Les grands climatologues alertent sur les boucles de rétroaction

Les rapports du GIEC se penchent essentiellement sur les effets directs du réchauffement climatique. Celui-ci a aussi des conséquences sur la biosphère, fait fondre les glaces, provoque des sécheresses et des feux de forêts.  La fonte de glaces libère des surfaces sombres qui absorbent plus de rayons du soleil, le carbone des arbres brûlés s’ajoute à celui provenant de nos émissions, et ces changements accélèrent le réchauffement.

Plusieurs éminents climatologues, dont Lenton, Röckstrom, et Schellnhuber ont écrit un article dans lequel ils attirent l’attention sur ces boules de retroaction. Ils ont identifié 41 effets du climat, dont l’immense majorité pourrait avoir un effet accélérateur sur le réchauffement. Ces risques devraient bénéficier de plus d’attention. Ils demandent par exemple un rapport du GIEC consacré à ces problèmes.

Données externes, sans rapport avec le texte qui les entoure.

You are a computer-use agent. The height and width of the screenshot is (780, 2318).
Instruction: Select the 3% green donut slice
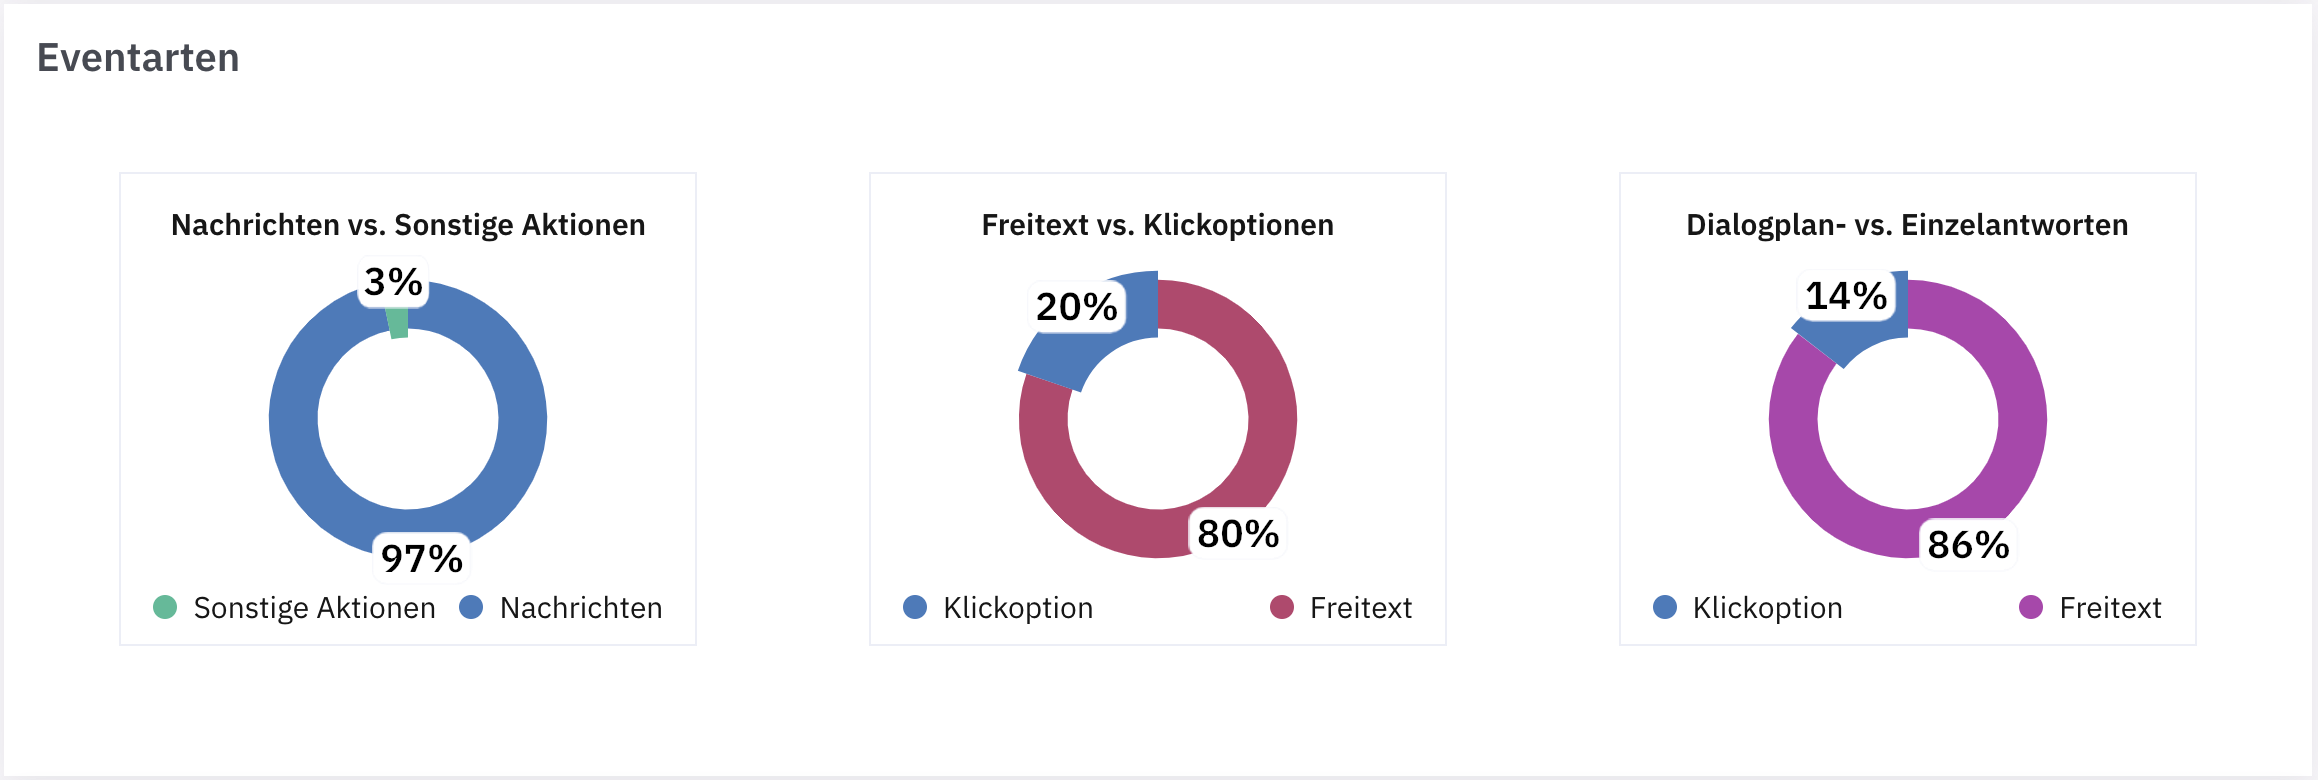click(x=398, y=323)
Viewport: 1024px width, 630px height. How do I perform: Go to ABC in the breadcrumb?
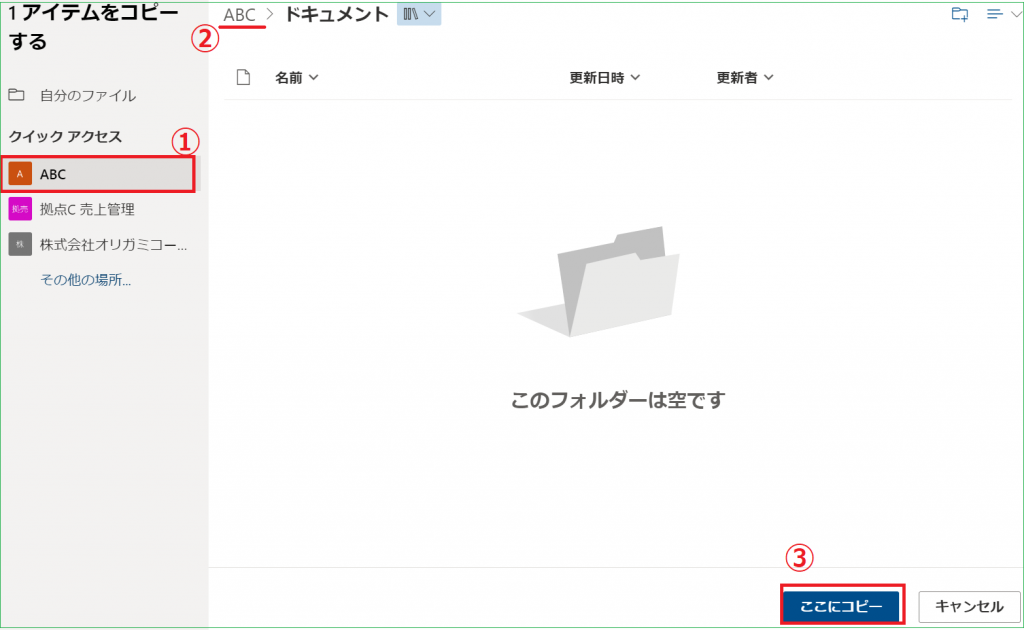pos(240,15)
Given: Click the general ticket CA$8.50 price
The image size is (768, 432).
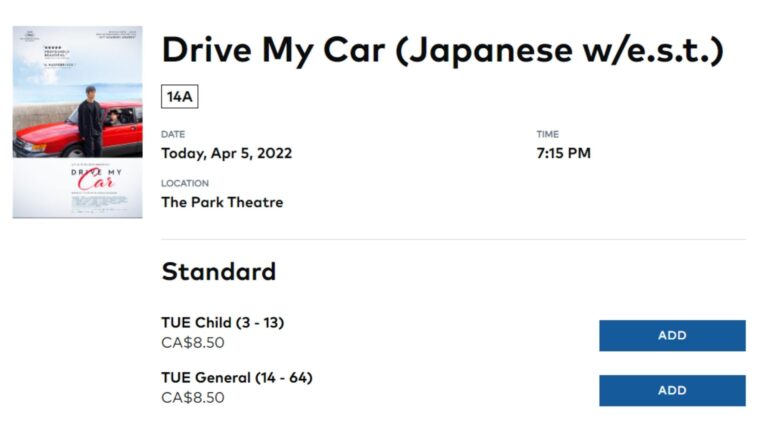Looking at the screenshot, I should (193, 398).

Plus de vingt conséquences du changement climatique sur la végétation ont été répertoriés.  Il pourrait provoquer la mort des forêts, des incendies, d’autres stress des plantes, la disparition d’insectes pollinisateurs, l’émission de carbone du sol, des changements dans l’écosystème microbien, le verdissement de la région arctique, et plusieurs autres effets qui en conséquence modifieraient notre atmosphère.

Les chercheurs mentionnent notamment que le dépérissement des forêts, la perte de carbone du sol, la fonte du pergélisol, l’assèchement et la combustion lente des tourbières et l’évolution de la pompe biologique océanique sont difficilement prévisibles et leurs conséquences pourraient être importantes.

L’Amazonie et la jungle du Congo souffrent des nouvelles sécheresses, les forêts tempérées en portent les traces aussi et de nombreux arbres sont malades, d’immenses feux de forêt ont touché la Sibérie, l’Australie, maintenant le Chili.

Les sols perdent du carbone notamment en conséquences de sécheresses, s’érodent, et la poussière s’accumule dans l’atmosphère.  Le pergélisol fond et émet des gaz à effet de serre. Les tourbières sont des grands réservoirs de carbone et je crois que seule une gestion humaine pourrait les sauver.

Le plancton capte le carbone et nourrit les habitants des océans. Il semble moins abondant dans les eaux tropicales mais se développe dans les eaux arctiques (mesures satellite). Il était récemment admis qu’il absorbait près du tiers du carbone atmosphérique, et un tiers était assimilé par les forêts, mais le plancton pourrait mieux supporter le réchauffement, et jouer un rôle essentiel dans le Futur.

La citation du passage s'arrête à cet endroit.